Transmission Confidentiality Guidelines

Following are some specific cryptography guidelines to consider when designing and implementing a solution for transmission confidentiality:

■ Cryptography can become a performance bottleneck, and careful analysis is required to determine where data should be protected. In general, if confidential or sensitive data travels over a network where an attacker could easily intercept communications (such as a network outside of the organization's physical control or a network where device compromises are likely), communications must be protected as the security policy defines.

■ Modern cryptography algorithms can now be exported, although some might still be subject to controls, depending on legal regulations. Use the strongest available cryptography to provide sufficient protection. Be cautious, however; some cryptographic algorithms allow you to specify extremely long key lengths, which, at some point, do not provide worthwhile confidentiality improvements over shorter keys.
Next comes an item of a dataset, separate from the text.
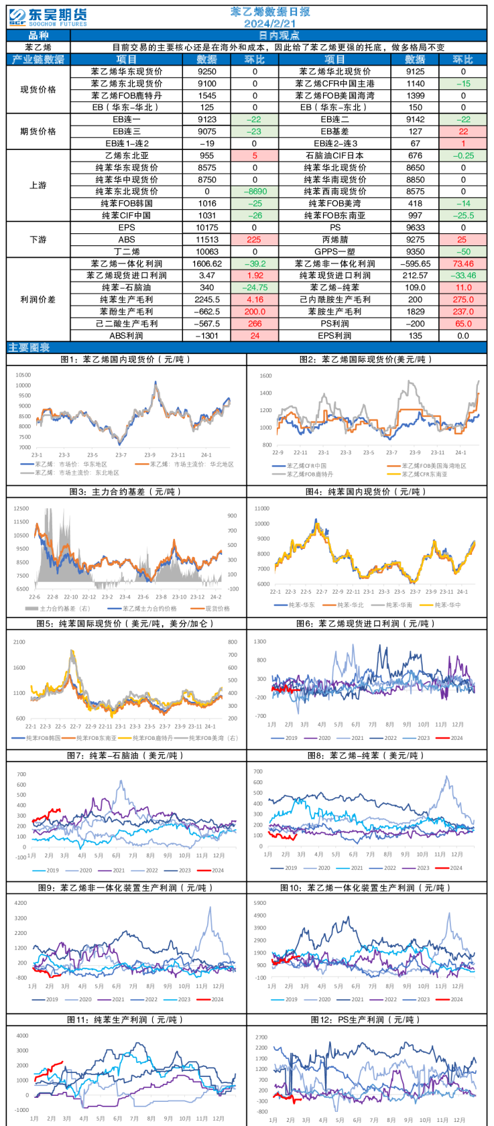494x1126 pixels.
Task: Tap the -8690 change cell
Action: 255,192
■ Use only well-known cryptographic algorithms, because only well-known algorithms that have been tested and analyzed are considered trustworthy. Examples of well-known algorithms are Triple Data Encryption Standard (3DES), Advanced Encryption Standard (AES), and Rivest Cipher 4 (RC4). In general, do not trust any algorithms that claim to represent a security breakthrough; these are often extremely weak and easily broken.

NOTE The data encryption standard (DES) uses a 56-bit key. 3DES encrypts the data three times, with up to three different keys.

■ Do not forget that encryption provides only confidentiality, and most organizations consider data integrity and authenticity equally important security elements. If possible, use both confidentiality- and integrity-guaranteeing cryptographic algorithms.

For example, to lower communication costs, a health insurance company decides to connect some of its branch offices to its headquarters over the Internet. The company must protect patient record confidentiality; because attackers on the Internet can intercept communications, the company implements a VPN using the strongest possible encryption algorithms to guarantee data confidentiality. In the event of interception, it is unlikely that the attacker can decrypt messages that are protected with modern cryptographic algorithms such as 3DES, AES, or RC4.